The Gospel and Justice Go Hand in Hand

Jesus was the Gospel incarnate, so we should follow His example.

I am on the Board of Directors of Administer Justice, a faith-based legal aid clinic. Bruce Strom, the founder of Administer Justice moved on five years ago to form the Gospel Justice Initiative that has established 75 other faith-based legal aid clinics around the country. The tagline for GJI is “communicating the truth of the gospel through justice.” That tagline inspires this blog.

Justice, especially with the social prefix, is code in some circles for a liberal, progressive political orientation. Gospel, in some circles, suggests conservative “Christian” people who ignore issues involving justice. These perceptions are often inaccurate mischaracterizations, but one thing is true: focusing on one to the exclusion of the other misses the heart of God.

We have no better example of God’s heart than Jesus: God who become flesh and lived among us, being obedient to the purposes of God the Father, even to the point of dying on the cross for us. His life is the Gospel incarnate. This Jesus will ultimately mete out justice to all mankind.

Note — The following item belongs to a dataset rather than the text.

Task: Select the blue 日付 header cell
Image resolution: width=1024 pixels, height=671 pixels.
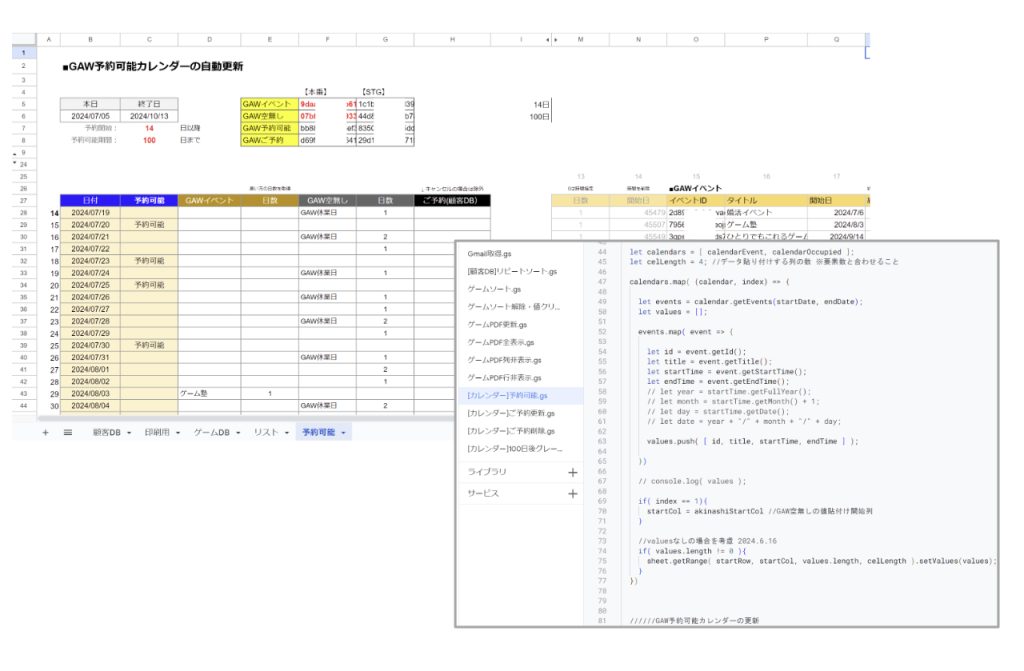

“When the Son of Man comes in his glory and all his angels are with him, he will sit on his glorious throne. The people of every nation will be gathered in front of him. He will separate them as a shepherd separates the sheep from the goats. He will put the sheep on his right but the goats on his left.” (Matthew 25:31-33)

Do you know the basis of the justice that Jesus will mete out?

It will be based on what people did when they saw the hungry, the thirsty, the strangers, the needing clothes, the sick and the imprisoned. (Matthew 25:34-46)

Why? …. Because Jesus said,

“Whatever you did for one of my brothers or sisters, no matter how unimportant they seemed, you did for me.” (Matthew 25:40)

When John the Baptist was in prison and wanted some assurance of who Jesus was, before Jesus answered him, “[Jesus] healed many people of diseases and plagues and evil spirits, and on many who were blind he bestowed sight.” (Luke 7:21) Then Jesus said:

“Go and tell John what you have seen and heard: the blind receive their sight, the lame walk, lepers are cleansed, and the deaf hear, the dead are raised up, the poor have good news preached to them.” (Luke 7:22 alluding to Isaiah 61:1-2)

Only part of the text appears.